→ **Source excerpt**
------------------------------

Table of contents
- What is a materialized view?
- Do I have to recalculate the entire materialized view
- MySQL already supports views, why use Flexviews?
- What are the requirements?
- Why Can't I just use regular SQL to create the views?
- I don't want to learn a SQL API!
- Do I need to use triggers?
- Can I update views synchronously (on commit?)
- Is there a query rewrite facility available?
- What SQL features can be used in combination with incremental refresh?
Frequently asked questions (FAQ):
Q: What is a materialized view?
A materialized view is like a regular view, except that the results are stored into an actual database table, not a virtual one. Since the results are stored in a physical table, it would be very expensive to update the table every time a row changes. Instead the table is updated periodically. This is called a refresh.
Q: Do I have to recalculate the entire materialized view when I refresh it?
A: Flexviews supports two different refresh methods: COMPLETE and INCREMENTAL. You specify the refresh method when you create the view. The SQL converter will tell you if the view can be incrementally refreshed based on the input SQL. See below for a list of limitations for incremental refresh. An incremental refresh will only read data based on the row values which have changed since the last delta computation. This is much more efficient, and can be orders of magnitude faster than a complete refresh. Complete refresh rebuilds the table from scatch based on the SQL definition for the view.
Q: MySQL already supports views, why use Flexviews?
MySQL does not support materialized views. It does support CREATE TABLE AS .. SELECT (CTAS), but this is a poor substitute for a number of reasons.

------------------------------

→ **Record set**

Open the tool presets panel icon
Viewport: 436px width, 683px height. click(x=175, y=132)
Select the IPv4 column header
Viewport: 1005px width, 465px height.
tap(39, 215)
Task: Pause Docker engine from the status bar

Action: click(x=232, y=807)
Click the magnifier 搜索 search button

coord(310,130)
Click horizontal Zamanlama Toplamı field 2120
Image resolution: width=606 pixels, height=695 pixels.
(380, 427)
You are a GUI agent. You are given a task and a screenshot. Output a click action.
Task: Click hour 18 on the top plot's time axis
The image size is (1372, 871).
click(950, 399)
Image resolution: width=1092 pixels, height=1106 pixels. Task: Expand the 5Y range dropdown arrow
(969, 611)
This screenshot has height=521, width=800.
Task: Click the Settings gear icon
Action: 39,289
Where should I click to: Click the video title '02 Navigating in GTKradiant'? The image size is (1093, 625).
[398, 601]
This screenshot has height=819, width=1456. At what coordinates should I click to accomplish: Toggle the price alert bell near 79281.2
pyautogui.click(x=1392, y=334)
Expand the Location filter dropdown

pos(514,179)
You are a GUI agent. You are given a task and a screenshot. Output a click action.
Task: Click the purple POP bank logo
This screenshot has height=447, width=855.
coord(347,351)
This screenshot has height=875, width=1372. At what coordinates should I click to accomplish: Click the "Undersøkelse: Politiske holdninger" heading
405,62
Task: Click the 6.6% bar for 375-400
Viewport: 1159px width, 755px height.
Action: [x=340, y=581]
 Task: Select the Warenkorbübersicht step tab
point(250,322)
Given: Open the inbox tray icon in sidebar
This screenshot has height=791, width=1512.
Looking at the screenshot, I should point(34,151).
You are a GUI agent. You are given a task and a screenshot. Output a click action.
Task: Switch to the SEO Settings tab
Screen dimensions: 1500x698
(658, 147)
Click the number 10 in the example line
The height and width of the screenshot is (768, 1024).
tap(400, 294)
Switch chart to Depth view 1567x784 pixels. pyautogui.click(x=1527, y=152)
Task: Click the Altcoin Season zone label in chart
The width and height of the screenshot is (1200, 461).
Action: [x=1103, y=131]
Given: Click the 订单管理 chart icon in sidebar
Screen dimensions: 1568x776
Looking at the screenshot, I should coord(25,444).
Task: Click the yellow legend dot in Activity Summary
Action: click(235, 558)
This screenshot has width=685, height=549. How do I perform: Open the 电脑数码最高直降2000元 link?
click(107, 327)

------------------------------

→ **Written problem 1**
According to the Flexviews FAQ, which two refresh methods does Flexviews support?
→ **Written problem 2**
Output the passage of the Flexviews FAQ that begins at the words "- Do I have" and stops after "learn a SQL API!".
→ **Written problem 3**
Pick up the Flexviews FAQ at its last line and keep writing.

→ **Final result 1**
COMPLETE and INCREMENTAL.

→ **Final result 2**
- Do I have to recalculate the entire materialized view
- MySQL already supports views, why use Flexviews?
- What are the requirements?
- Why Can't I just use regular SQL to create the views?
- I don't want to learn a SQL API!

→ **Final result 3**
- MySQL does not store metadata about the SELECT statement that created the table. Flexviews keeps this metadata.
- This means that with CTAS it may not be easy to recreate the table because you may not know the exact SQL statement that created the table. With flexviews it is a single call: flexviews.refresh(...)
- The entire table has to be recalculated from scratch. Wouldn't it be nice to be able to just figure out what changed? The refresh function does this for incrementally refreshable views!
Q: What are the requirements?
- MySQL 5.1
- binlog_format=row, log_slave_updates (may use 5.0 master)
- large stack size
- shell access to mysqlbinlog utility
- SUPER privileges WITH GRANT OPTION
- PHP 5.2 or greater
- CLI
- mysql extension
- pcntl extension(optional)
- PHP is used for FlexCDC and for utility scripts, but the majority of Flexviews is written in MySQL stored procedures.
- Unix shell access (not tested with windows)
- RoboDoc (only if you want to rebuild the documentation)
What is the SQL_API?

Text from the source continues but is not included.